→ Work to do
Retype the lines exactly, starting with the line that contains "You are a computer-use agent. Image" and going on through the line that contains "Instruction: Open the feedback message icon".

→ Task data
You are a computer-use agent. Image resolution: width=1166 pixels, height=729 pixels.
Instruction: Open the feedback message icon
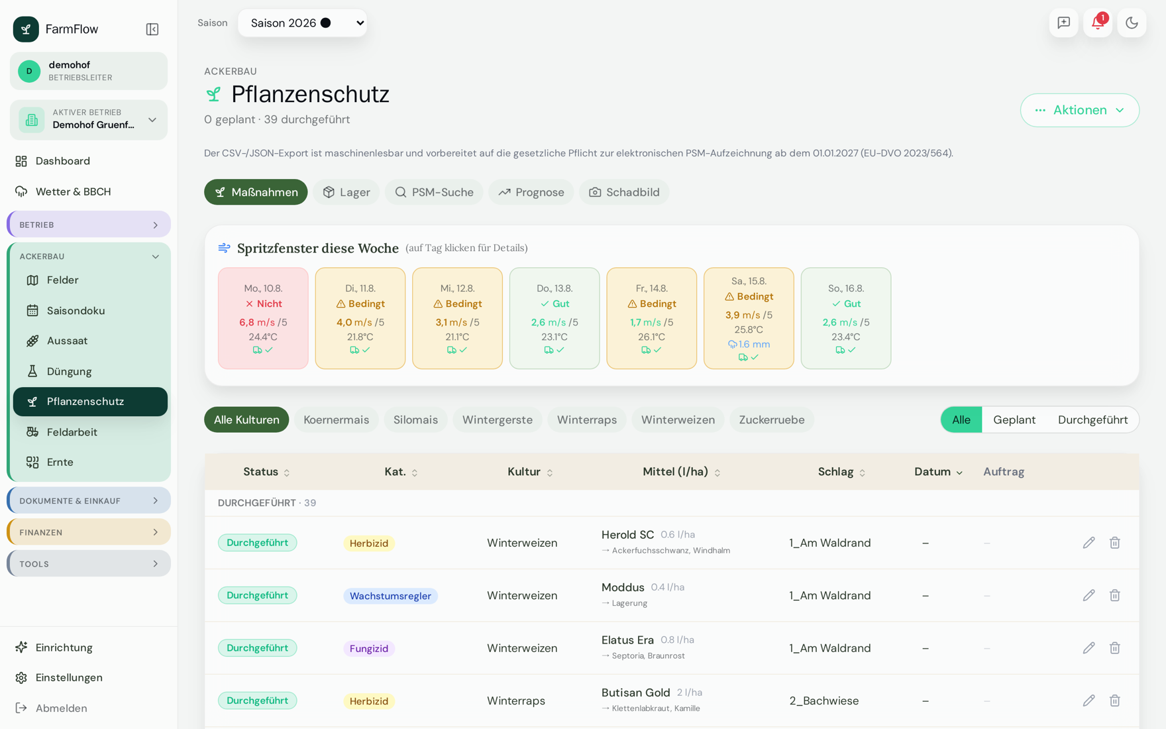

* * *

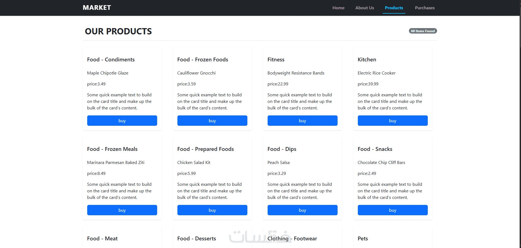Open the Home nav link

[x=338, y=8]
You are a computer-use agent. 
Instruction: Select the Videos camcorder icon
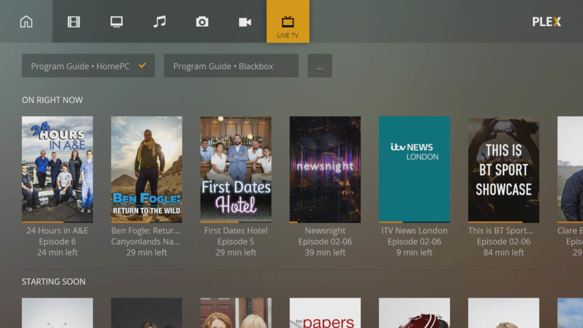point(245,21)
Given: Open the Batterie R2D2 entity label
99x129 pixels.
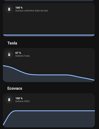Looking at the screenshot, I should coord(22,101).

→ Response
You are a computer-use agent. Image resolution: width=1166 pixels, height=729 pixels.
Instruction: Open the feedback message icon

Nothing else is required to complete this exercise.